I must admit my fear was still so great. I need to share I work with elderly for a living and I have been working with them for 12+ years. I see how they sit and wait on their loved ones to come visit them. Most of them never get the visits they wait for, but they keep waiting. I knew in my heart of hearts I was going to bring nothing but love to my grandmother, but what if something more was waiting for me?

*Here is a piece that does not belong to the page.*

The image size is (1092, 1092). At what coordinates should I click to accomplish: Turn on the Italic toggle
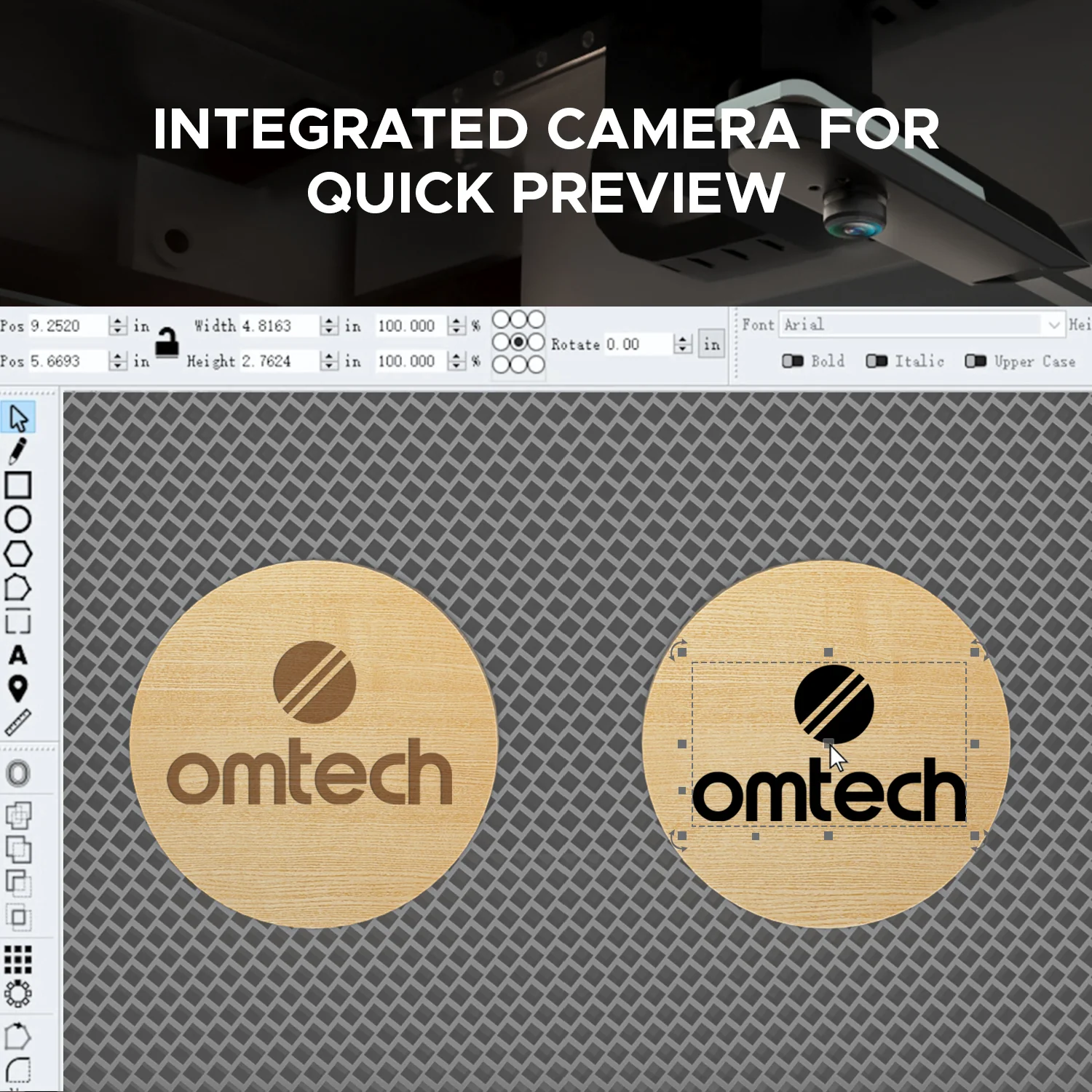877,361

I drove to Iowa on June 23rd and was able to see and hang out with one of my favorite cousins from my adoptive family. She was definitely a light for me at this emotional time. She took me to her dads flower farm and he helped me hand pick a special bouquet of flowers to take to my grandmother the next morning. It was beautiful to be able to do this. As the evening of June 23rd hit and I was ready to go to sleep the racing increased and thoughts of “What if…” took over my mind. I actually ended up taking something to help me sleep because I knew if I didn’t I wouldn’t sleep at all. My mind was racing with thoughts like, “What if they have me on the block list and I can’t see her?” or “What if my birth father is there and he throws me out?”. The fear wasn’t from God. I know this but it took over and it was extremely difficult for me to move through the fear and do this anyway.

At 6:15AM on Saturday June 24th my alarm went off. 

Today was the day I had waited for for YEARS!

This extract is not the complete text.